Hilltop House
by L. A. Shute
Tate Publishing

"He's used to helping other people and doesn't want them to have to help him now."

"Now" means "yes" to Packard Wildeberry since a stroke compromised his speech pattern. Though he didn't say yes to the move to the elder care facility, Hilltop House, he vows to make the best of the situation. In residence, it doesn't take Packard long to step into the mystery surrounding the mansion once owned in the 1800s by Captain Livingston Pinkum (better known as Pinks, the Pirate).

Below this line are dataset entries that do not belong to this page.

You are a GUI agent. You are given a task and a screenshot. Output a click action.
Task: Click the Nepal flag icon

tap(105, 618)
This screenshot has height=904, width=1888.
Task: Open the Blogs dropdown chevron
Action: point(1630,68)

Packard, with help from his son, Chip, and social worker, Tillie, slowly reveals the history of the house to the interim director. The tales of pirates, doubloons, and secret passages seem to dovetail with the discovery of a red gem and old Spanish coins in the outdoor courtyard. Later, the kidnapping of the young son of the new totally unsuitable director adds to the puzzle. The elderly man's recollection of childhood visits and several years as a carpenter making changes to the old mansion is hampered by his difficulty with speaking. But when soon-to-be-retired Deputy Wiley comes on the scene, they manage to prove that two old minds can work together quite well. Revelation of long-kept secrets and a more modern-day culprit restore not only the future of the facility and rejuvenates the small town, but also gives Packard a needed dose of renewed self-esteem.

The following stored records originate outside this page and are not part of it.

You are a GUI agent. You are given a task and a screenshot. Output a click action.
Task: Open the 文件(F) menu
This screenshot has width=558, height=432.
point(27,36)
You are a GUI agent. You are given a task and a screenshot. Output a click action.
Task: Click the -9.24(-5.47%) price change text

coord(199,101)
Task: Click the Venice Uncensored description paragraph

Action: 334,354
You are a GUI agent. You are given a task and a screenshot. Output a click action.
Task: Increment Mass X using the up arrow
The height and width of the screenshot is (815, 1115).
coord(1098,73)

This author has presented an enduring, realistic character in this first book in the Hilltop House series. With a light but thorough touch, he has created a cozy who-done-it. Shute manages, with his fine eye for detail to offer up an almost silent main character who draws everyone in to root for him. Readers will enjoy participating in this tale as history and clues are shared. Packard Wildeberry, and Shute, are both worth following as they step into the eagerly awaited next adventure.